La noirceur qui me guette
L'exercice a donc quelque chose de malaisant, d'autant plus malaisant d'ailleurs que l'action se déporte rapidement vers l'Asie du Sud-Est et que Shepard, qui affectionne tout particulièrement cette région du globe, en tire un portrait plus vrai que nature, un portrait moite, poisseux, glauque et même souvent sordide. On y rencontre des lady-boys et des taxi-girls, un goût pour la prostitution et l'exploitation de son prochain que ne renie jamais le narrateur du Livre écorné de ma vie. Grâce à des descriptions minutieuses et sublimes, l'auteur touche au plus près le lecteur, l'emmenant au coeur de l'Asie avec malice. Attention cependant, le voyage se pare rapidement d'oripeaux Sadiens à mesure que notre Thomas Cradle se vautre dans le sexe et la drogue, qu'il dépasse la bienséance et la morale pour mettre en exergue sa propre déchéance. Une déchéance dont il a parfaitement conscience et qu'il accepte. Shepard s'interroge sur les recoins sombres de l'homme, sur sa capacité à affronter ses vices et à y résister. Mais surtout Shepard s'amuse de sa condition littéraire, étrille les visées narcissiques de l'écrivain, tape sur un milieu imbus de lui-même et au talent plus que discutable. Cradle n'a pas de filtre, et l'on n'aura aucune once de complaisance dans ce texte.
Alors que l'aventure se prolonge le long du Mekong, Cradle se penche sur ce monde étrange qu'il n'avait jamais vu, celui des univers parallèles que l'on pénètre sans même s'en apercevoir, à la manière de Lavie Tidhar dans Aucune Terre n'est promise.
Une multiplicité de versions de lui-même hante la remontée du fleuve, des hommes plus mauvais ou plus faibles, des versions de lui-même qui n'ont jamais été écrivain et d'autres qui ont été bien davantage. Lucius Shepard produit une auto-analyse en mille-feuille qui donne le vertige, qui fait naître des frissons d'horreur dans le coeur du lecteur et dans celui de Cradle à mesure que celui-ci se rapproche de son but et que le récit bascule dans le fantastique.

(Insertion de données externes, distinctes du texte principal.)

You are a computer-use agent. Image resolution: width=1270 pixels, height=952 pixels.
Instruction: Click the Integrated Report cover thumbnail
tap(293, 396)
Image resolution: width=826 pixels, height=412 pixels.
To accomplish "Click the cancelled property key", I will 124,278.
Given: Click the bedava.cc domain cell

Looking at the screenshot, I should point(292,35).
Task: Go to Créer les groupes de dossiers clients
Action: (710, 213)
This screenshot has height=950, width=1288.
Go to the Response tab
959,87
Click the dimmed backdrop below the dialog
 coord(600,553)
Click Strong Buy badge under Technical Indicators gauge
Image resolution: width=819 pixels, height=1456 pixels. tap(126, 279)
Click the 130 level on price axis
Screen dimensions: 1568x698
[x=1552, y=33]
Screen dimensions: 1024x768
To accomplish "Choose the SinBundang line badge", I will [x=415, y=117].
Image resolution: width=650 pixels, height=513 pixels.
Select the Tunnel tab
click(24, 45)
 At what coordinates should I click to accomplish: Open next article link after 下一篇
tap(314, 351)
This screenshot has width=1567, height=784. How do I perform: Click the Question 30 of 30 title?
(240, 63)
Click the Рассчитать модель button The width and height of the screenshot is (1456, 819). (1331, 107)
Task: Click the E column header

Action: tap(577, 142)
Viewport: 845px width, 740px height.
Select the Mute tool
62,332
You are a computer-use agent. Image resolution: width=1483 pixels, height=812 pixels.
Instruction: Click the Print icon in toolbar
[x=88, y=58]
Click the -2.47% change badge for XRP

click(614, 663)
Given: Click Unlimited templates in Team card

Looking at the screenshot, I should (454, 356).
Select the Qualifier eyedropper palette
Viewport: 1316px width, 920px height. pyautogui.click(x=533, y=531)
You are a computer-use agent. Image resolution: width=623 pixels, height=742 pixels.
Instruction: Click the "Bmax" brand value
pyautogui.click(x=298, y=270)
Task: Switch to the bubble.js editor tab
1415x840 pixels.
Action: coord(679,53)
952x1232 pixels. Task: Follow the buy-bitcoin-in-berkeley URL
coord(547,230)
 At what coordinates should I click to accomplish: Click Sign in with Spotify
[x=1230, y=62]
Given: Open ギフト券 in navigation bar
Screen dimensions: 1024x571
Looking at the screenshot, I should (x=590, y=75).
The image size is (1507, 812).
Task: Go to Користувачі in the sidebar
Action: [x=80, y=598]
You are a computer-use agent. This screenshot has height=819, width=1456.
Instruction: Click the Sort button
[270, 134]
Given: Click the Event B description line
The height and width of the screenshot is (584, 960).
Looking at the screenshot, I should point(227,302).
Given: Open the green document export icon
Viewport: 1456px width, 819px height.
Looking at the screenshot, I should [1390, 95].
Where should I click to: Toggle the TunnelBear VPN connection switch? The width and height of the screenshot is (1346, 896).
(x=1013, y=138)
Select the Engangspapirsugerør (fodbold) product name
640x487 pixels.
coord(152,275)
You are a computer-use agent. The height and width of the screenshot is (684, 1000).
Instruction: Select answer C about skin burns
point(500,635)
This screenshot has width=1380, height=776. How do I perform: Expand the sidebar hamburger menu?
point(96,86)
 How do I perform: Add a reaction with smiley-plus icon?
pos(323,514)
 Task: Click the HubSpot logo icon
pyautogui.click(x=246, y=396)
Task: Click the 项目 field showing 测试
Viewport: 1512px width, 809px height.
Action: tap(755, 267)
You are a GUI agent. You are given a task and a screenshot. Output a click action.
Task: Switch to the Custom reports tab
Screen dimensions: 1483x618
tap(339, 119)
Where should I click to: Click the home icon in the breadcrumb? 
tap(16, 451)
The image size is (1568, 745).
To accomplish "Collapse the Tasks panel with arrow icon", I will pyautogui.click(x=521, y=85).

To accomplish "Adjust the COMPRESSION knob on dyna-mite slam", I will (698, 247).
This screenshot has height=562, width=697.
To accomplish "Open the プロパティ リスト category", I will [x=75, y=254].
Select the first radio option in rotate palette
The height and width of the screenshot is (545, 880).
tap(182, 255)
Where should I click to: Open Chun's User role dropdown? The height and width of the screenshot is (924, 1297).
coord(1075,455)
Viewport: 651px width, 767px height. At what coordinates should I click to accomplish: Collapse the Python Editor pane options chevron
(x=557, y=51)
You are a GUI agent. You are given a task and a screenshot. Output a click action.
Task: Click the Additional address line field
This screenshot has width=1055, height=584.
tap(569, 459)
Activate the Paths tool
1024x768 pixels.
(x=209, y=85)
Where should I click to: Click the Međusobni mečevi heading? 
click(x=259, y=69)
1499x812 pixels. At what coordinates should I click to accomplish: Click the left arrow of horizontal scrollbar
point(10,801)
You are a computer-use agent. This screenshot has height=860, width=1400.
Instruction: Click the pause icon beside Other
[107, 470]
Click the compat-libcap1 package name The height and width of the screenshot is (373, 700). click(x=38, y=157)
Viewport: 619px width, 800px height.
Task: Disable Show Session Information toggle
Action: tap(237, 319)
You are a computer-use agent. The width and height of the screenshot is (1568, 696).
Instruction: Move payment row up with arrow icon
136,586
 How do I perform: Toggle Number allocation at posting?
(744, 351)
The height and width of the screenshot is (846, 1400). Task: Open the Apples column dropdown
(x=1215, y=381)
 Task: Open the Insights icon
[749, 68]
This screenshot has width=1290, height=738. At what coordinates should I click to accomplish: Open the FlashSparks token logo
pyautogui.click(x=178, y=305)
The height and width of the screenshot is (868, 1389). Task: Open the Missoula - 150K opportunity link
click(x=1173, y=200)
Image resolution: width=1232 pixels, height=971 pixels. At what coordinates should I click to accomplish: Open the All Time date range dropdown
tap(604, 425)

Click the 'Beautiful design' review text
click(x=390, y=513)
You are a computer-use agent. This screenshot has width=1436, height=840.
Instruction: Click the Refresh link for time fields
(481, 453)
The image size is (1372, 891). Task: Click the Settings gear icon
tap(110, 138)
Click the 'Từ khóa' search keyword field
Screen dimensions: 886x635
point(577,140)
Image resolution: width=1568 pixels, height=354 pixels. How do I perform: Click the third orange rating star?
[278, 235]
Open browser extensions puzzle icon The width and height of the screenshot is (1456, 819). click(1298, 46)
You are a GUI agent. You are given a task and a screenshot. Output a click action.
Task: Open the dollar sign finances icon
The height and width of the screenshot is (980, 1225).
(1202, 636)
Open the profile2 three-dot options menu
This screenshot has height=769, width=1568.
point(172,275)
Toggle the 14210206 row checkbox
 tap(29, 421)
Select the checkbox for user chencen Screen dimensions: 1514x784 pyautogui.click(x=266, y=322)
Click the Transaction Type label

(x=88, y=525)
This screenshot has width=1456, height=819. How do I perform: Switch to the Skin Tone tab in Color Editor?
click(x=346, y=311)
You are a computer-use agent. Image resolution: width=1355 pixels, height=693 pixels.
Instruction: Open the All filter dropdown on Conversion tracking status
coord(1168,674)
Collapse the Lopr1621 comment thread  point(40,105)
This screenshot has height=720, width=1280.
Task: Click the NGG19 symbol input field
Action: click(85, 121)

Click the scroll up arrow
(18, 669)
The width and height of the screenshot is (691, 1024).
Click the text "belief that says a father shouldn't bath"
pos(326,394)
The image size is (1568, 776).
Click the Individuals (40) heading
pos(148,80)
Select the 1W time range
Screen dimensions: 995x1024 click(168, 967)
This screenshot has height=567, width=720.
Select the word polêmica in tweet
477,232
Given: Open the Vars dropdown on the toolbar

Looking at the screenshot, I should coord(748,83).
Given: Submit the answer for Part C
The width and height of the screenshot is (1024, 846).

Que feriez-vous si vous contempliez toutes les versions de vous-mêmes en vous apercevant que vous êtes tous, plus ou moins, mauvais ? Tel John Smith dans l'ultime saison de The Man in the High Castle, la vision des autres Thomas Cradle provoque le malaise et la sensation de (re)découvrir sa propre noirceur oubliée. Au bout, il y a cette animal dans la forêt, mais quel animal ? Soi-même ou un autre ? Pire encore ?
Mené d'une main de maître, ce voyage au bout de l'enfer se délecte du cynisme de son personnage principal et incarne un Lucius Shepard de papier qui laisse perplexe.
C'est certainement là la marque des grands, que de produire des oeuvres capables de nous faire sortir de notre zone de confort et de nous secouer au profond de notre être en nous jetant en pâture à des personnages douteux et, pour tout dire, profondément humains dans leur inhumanité.

Novella dérangeante et d'une noirceur qui colle et déborde d'entre les pages, le Livre écorné de ma vie joue la carte du vertige métaphysique pour une virée sur le Mékong aussi sexuelle que glauque et moralement douteuse. Lucius Shepard visite les recoins sombres de son âme et joue avec la nôtre au passage. Déroutant et délicieusement risqué pour le lecteur comme pour son auteur.